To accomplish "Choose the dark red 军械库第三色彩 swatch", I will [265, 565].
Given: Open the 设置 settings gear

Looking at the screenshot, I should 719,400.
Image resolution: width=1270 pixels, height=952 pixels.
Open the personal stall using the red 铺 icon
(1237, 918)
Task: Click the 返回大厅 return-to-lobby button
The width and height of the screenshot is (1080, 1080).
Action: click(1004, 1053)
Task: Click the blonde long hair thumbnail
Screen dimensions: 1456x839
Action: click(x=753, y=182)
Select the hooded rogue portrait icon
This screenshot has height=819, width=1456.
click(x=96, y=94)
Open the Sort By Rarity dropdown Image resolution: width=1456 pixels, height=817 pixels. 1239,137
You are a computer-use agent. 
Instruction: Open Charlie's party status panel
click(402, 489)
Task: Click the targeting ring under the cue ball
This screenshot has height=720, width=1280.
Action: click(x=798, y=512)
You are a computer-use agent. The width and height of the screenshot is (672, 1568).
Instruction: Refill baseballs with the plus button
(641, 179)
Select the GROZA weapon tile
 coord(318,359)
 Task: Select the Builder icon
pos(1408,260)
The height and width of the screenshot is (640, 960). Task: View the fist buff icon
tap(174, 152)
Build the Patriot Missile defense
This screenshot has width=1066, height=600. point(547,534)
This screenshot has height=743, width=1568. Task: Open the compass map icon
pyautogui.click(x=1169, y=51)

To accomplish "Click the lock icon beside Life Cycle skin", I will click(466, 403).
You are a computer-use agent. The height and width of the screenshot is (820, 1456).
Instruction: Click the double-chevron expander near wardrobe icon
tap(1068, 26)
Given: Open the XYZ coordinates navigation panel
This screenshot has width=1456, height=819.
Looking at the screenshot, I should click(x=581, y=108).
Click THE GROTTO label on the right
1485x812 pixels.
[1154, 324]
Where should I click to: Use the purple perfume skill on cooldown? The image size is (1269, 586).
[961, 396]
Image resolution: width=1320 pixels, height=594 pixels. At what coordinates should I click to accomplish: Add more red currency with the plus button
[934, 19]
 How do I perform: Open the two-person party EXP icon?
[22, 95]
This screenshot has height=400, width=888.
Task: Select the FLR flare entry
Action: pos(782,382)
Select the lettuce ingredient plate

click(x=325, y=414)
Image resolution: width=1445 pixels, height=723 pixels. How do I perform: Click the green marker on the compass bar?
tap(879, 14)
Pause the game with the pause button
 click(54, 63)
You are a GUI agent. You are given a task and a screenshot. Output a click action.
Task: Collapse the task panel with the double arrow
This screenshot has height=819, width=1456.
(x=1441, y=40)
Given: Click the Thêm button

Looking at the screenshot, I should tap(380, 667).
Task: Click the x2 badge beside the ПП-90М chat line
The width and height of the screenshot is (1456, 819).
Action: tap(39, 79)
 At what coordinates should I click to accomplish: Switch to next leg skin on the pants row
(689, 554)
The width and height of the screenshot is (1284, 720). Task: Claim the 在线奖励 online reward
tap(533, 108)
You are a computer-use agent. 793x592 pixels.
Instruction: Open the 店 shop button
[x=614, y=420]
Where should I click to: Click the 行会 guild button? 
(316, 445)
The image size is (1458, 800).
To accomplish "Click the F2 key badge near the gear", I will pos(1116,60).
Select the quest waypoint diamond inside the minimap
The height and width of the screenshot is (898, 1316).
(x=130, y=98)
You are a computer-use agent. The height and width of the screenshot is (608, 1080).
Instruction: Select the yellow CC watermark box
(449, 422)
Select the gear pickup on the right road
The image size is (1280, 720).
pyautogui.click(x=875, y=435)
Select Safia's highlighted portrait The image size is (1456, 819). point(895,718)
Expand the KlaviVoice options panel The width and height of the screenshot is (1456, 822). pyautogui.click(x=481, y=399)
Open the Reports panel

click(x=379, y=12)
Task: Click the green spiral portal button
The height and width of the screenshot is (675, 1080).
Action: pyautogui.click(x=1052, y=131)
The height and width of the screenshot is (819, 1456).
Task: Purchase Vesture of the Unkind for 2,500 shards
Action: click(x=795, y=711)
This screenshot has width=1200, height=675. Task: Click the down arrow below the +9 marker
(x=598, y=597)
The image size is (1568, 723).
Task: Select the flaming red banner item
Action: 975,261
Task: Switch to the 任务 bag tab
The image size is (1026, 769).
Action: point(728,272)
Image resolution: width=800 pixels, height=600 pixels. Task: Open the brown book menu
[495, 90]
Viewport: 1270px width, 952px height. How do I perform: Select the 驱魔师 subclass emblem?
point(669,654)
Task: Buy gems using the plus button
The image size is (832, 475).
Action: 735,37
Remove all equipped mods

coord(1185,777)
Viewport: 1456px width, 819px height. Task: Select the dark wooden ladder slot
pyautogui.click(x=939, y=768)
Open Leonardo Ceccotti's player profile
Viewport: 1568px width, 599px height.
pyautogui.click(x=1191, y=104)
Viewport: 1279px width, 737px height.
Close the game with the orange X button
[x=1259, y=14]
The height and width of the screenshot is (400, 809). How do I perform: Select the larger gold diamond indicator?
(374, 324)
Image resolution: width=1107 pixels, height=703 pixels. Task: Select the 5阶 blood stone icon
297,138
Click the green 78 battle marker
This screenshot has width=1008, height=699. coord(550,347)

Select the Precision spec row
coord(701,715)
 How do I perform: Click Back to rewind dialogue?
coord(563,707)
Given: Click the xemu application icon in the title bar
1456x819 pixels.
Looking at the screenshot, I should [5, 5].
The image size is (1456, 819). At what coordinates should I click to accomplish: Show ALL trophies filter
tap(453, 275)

###

OBIETTIVO DELL'ESERCIZIO:
Restituisci tutte le righe riportate sopra, dalla prima all'ultima, senza alcuna modifica.

RISULTATO:
To accomplish "Choose the dark red 军械库第三色彩 swatch", I will [265, 565].
Given: Open the 设置 settings gear

Looking at the screenshot, I should 719,400.
Image resolution: width=1270 pixels, height=952 pixels.
Open the personal stall using the red 铺 icon
(1237, 918)
Task: Click the 返回大厅 return-to-lobby button
The width and height of the screenshot is (1080, 1080).
Action: click(1004, 1053)
Task: Click the blonde long hair thumbnail
Screen dimensions: 1456x839
Action: click(x=753, y=182)
Select the hooded rogue portrait icon
This screenshot has height=819, width=1456.
click(x=96, y=94)
Open the Sort By Rarity dropdown Image resolution: width=1456 pixels, height=817 pixels. 1239,137
You are a computer-use agent. 
Instruction: Open Charlie's party status panel
click(402, 489)
Task: Click the targeting ring under the cue ball
This screenshot has height=720, width=1280.
Action: click(x=798, y=512)
You are a computer-use agent. The width and height of the screenshot is (672, 1568).
Instruction: Refill baseballs with the plus button
(641, 179)
Select the GROZA weapon tile
 coord(318,359)
 Task: Select the Builder icon
pos(1408,260)
The height and width of the screenshot is (640, 960). Task: View the fist buff icon
tap(174, 152)
Build the Patriot Missile defense
This screenshot has width=1066, height=600. point(547,534)
This screenshot has height=743, width=1568. Task: Open the compass map icon
pyautogui.click(x=1169, y=51)

To accomplish "Click the lock icon beside Life Cycle skin", I will click(466, 403).
You are a computer-use agent. The height and width of the screenshot is (820, 1456).
Instruction: Click the double-chevron expander near wardrobe icon
tap(1068, 26)
Given: Open the XYZ coordinates navigation panel
This screenshot has width=1456, height=819.
Looking at the screenshot, I should click(x=581, y=108).
Click THE GROTTO label on the right
1485x812 pixels.
[1154, 324]
Where should I click to: Use the purple perfume skill on cooldown? The image size is (1269, 586).
[961, 396]
Image resolution: width=1320 pixels, height=594 pixels. At what coordinates should I click to accomplish: Add more red currency with the plus button
[934, 19]
 How do I perform: Open the two-person party EXP icon?
[22, 95]
This screenshot has height=400, width=888.
Task: Select the FLR flare entry
Action: pos(782,382)
Select the lettuce ingredient plate

click(x=325, y=414)
Image resolution: width=1445 pixels, height=723 pixels. How do I perform: Click the green marker on the compass bar?
tap(879, 14)
Pause the game with the pause button
 click(54, 63)
You are a GUI agent. You are given a task and a screenshot. Output a click action.
Task: Collapse the task panel with the double arrow
This screenshot has height=819, width=1456.
(x=1441, y=40)
Given: Click the Thêm button

Looking at the screenshot, I should tap(380, 667).
Task: Click the x2 badge beside the ПП-90М chat line
The width and height of the screenshot is (1456, 819).
Action: tap(39, 79)
 At what coordinates should I click to accomplish: Switch to next leg skin on the pants row
(689, 554)
The width and height of the screenshot is (1284, 720). Task: Claim the 在线奖励 online reward
tap(533, 108)
You are a computer-use agent. 793x592 pixels.
Instruction: Open the 店 shop button
[x=614, y=420]
Where should I click to: Click the 行会 guild button? 
(316, 445)
The image size is (1458, 800).
To accomplish "Click the F2 key badge near the gear", I will pos(1116,60).
Select the quest waypoint diamond inside the minimap
The height and width of the screenshot is (898, 1316).
(x=130, y=98)
You are a computer-use agent. The height and width of the screenshot is (608, 1080).
Instruction: Select the yellow CC watermark box
(449, 422)
Select the gear pickup on the right road
The image size is (1280, 720).
pyautogui.click(x=875, y=435)
Select Safia's highlighted portrait The image size is (1456, 819). point(895,718)
Expand the KlaviVoice options panel The width and height of the screenshot is (1456, 822). pyautogui.click(x=481, y=399)
Open the Reports panel

click(x=379, y=12)
Task: Click the green spiral portal button
The height and width of the screenshot is (675, 1080).
Action: pyautogui.click(x=1052, y=131)
The height and width of the screenshot is (819, 1456).
Task: Purchase Vesture of the Unkind for 2,500 shards
Action: click(x=795, y=711)
This screenshot has width=1200, height=675. Task: Click the down arrow below the +9 marker
(x=598, y=597)
The image size is (1568, 723).
Task: Select the flaming red banner item
Action: 975,261
Task: Switch to the 任务 bag tab
The image size is (1026, 769).
Action: point(728,272)
Image resolution: width=800 pixels, height=600 pixels. Task: Open the brown book menu
[495, 90]
Viewport: 1270px width, 952px height. How do I perform: Select the 驱魔师 subclass emblem?
point(669,654)
Task: Buy gems using the plus button
The image size is (832, 475).
Action: 735,37
Remove all equipped mods

coord(1185,777)
Viewport: 1456px width, 819px height. Task: Select the dark wooden ladder slot
pyautogui.click(x=939, y=768)
Open Leonardo Ceccotti's player profile
Viewport: 1568px width, 599px height.
pyautogui.click(x=1191, y=104)
Viewport: 1279px width, 737px height.
Close the game with the orange X button
[x=1259, y=14]
The height and width of the screenshot is (400, 809). How do I perform: Select the larger gold diamond indicator?
(374, 324)
Image resolution: width=1107 pixels, height=703 pixels. Task: Select the 5阶 blood stone icon
297,138
Click the green 78 battle marker
This screenshot has width=1008, height=699. coord(550,347)

Select the Precision spec row
coord(701,715)
 How do I perform: Click Back to rewind dialogue?
coord(563,707)
Given: Click the xemu application icon in the title bar
1456x819 pixels.
Looking at the screenshot, I should [5, 5].
The image size is (1456, 819). At what coordinates should I click to accomplish: Show ALL trophies filter
tap(453, 275)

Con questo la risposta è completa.